Es gibt ein Modefoto von William Klein, auf dem ein Model in einer transparenten Tunika ziemlich entrückt auf einem Platz in Paris steht, die Arme erhoben, vielleicht winkt sie, vielleicht tanzt sie in Trance auf jemanden zu. Der Blick ist leicht abgehoben in die Ferne gerichtet. Der Boden scheint zu dampfen, das Licht flirrt. Ein Polizist in Uniform stürzt seitlich auf sie zu, es ist nicht klar, ob er sie retten oder niederringen will.
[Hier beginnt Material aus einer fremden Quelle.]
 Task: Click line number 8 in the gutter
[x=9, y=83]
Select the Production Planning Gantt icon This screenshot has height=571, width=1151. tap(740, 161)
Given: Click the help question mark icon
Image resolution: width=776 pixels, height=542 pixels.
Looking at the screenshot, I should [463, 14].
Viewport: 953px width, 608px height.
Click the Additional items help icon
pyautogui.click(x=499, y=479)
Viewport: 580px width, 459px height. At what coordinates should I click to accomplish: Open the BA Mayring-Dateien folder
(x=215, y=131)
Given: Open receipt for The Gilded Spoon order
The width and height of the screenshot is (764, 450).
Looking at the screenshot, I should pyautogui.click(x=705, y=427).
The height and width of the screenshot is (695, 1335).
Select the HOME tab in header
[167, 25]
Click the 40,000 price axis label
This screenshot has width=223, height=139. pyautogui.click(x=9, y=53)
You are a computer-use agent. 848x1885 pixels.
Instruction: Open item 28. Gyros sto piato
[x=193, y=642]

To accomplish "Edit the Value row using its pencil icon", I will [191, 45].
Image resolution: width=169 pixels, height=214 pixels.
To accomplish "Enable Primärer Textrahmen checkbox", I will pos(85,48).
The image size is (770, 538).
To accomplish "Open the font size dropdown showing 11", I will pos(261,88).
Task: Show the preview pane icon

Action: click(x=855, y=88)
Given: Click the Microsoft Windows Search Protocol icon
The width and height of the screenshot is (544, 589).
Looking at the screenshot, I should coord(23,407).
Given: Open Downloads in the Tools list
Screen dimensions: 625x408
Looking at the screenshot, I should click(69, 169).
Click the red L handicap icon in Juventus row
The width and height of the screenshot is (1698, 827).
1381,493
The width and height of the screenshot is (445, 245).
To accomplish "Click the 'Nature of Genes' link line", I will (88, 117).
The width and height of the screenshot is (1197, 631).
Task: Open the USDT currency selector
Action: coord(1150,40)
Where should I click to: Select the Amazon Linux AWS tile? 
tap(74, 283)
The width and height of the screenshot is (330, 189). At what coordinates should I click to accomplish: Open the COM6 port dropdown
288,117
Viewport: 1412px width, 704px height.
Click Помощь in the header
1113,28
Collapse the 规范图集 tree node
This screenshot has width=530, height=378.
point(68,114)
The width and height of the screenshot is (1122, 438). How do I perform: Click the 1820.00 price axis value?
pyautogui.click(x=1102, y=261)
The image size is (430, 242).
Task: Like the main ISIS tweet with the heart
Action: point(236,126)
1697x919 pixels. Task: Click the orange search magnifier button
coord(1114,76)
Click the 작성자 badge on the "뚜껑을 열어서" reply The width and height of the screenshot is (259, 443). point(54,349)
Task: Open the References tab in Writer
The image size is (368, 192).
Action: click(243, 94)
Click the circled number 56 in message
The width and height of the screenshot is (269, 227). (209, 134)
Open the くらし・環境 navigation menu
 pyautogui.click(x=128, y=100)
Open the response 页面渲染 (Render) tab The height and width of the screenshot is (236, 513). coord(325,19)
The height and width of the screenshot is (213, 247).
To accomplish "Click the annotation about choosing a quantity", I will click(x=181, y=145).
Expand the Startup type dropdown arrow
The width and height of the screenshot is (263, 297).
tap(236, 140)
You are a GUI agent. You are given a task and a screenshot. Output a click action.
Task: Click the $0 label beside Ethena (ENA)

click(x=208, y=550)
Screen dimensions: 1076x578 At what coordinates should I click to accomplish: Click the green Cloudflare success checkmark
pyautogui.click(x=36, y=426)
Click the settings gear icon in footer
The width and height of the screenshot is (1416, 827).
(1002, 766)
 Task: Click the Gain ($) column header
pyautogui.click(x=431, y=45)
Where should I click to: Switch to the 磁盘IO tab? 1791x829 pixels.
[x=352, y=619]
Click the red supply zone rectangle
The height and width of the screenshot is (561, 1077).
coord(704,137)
In diesem Bild sind alle Qualitäten des großen Fotografen William Klein zu sehen: Das Zentrale nicht in die Mitte, sondern an den Rand zu rücken. Dinge wie Licht oder Dampf als visuellen Stoff zu verwenden. Eine Skepsis gegenüber Macht und Autoritäten. Humor und Timing. Und die Möglichkeit, dass die eigentliche Geschichte sich außerhalb des Bildausschnittes zuträgt.
Er war alles zugleich: Street Photographer mit sozialem Anliegen, Modefotograf mit Skepsis gegenüber Konsumkultur und Machtstrukturen, Filmemacher, Künstler.
Lehre bei Fernand Léger
Der 1926 als Sohn immigrierter Ungarn in New York geborene Klein kommt 1947 als GI nach Europa und bleibt. In Paris macht er im Atelier von Fernand Léger eine Lehre, malt, fotografiert und interessiert sich für Film. Das Künstlerische bleibt Bestandteil seiner Bildauffassung, gerade in der Modefotografie lebt er es aus. Er arbeitet aber beispielsweise auch an der Seite von Louis Malle an dessen grandiosem Film "Zazie dans le métro" über ein unangepasstes kleines Mädchen, das Paris aufmischt.
Als er die Modefotografie 1965 aufgibt, sagt Klein, seine Bilder seien gewiss die unpopulärsten, die je in der "Vogue" veröffentlicht worden seien. Legendär sind seine Doppelbelichtungen, bei denen er sein Model beim zweiten Schuss im Dunkel sitzen oder stehen ließ und ein Assistent mit der Taschenlampe um sie herum zeichnete. Das so entstandene Cape aus Licht hat leider bis heute, 60 Jahre später, noch niemand entworfen.
"Fotografie war eine Art, zu sagen, was ich denke", sagte Klein 2017 bei seiner großen Retrospektive bei C/O Berlin, zu deren Eröffnung er angereist war. Jetz starb er im Alter von 96 Jahren in seiner Heimatstadt Paris.